「この世の終わりが届くときに」1

 蒼闇が世界を染めている。

 白い貌が蒼い光に染められたように、闇の中に動くことなく浮き上がっていた。瞼を閉じ身動きもしない容貌は闇にも蒼白な彫刻のように見え、僅かに黒い流れが二筋、頤を伝い襟許に落ちているのもまた彫刻にも似た冷たい生気の無さを感じさせる。

 黒に近いだろう生地のスーツも、色味があるのか不明なシャツにも履いている靴にも、細かな砂ともつかないものが降り掛かっている。

 僅かに額に落ちる髪が揺れて、だがその風にも鷹城は目を醒ますことはなかった。




 一



「いやな、夢をみたな、…」

溜息を着いて目を閉じ、額を押さえて乱れた黒髪をそのままに身体を起こす。

きちんと整えられた寝室に一人身を起こして、鷹城は薄闇に僅かに首を振っていた。

 蒼白い肌に黒髪が不吉な程に青黒く映える。

 溜息を吐きながらシーツに片膝をついて身を起こしたまま目を閉じて動きを止める。

 疲労が濃い。それは確かに、これまでの経緯を思えば、いま疲れが出てもおかしくないというものだろうが。

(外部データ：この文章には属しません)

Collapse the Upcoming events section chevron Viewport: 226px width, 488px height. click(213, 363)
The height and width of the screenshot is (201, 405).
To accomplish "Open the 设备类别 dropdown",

 …―――事の最中には割と平気で、後からくるとかはよくいわれるものね。

思いながら、シーツにふれる汗の多さに眉をしかめる。

「とりかえないと。…」

健康診断でも受けるか?確か、寝汗が多いのは何か体調が、…まあいずれにしても。

一度医者にいって、カウンセリングくらいは受けた方がいいかもしれない、と。

苦笑して肩から力を抜き、瞳を薄闇にひらき、静かに窓の外を見詰める。

闇に見えるのは白い月だ。朧な雲に遮られて、淡く境を消している朧月の光が蒼白く室内に射し込むのに。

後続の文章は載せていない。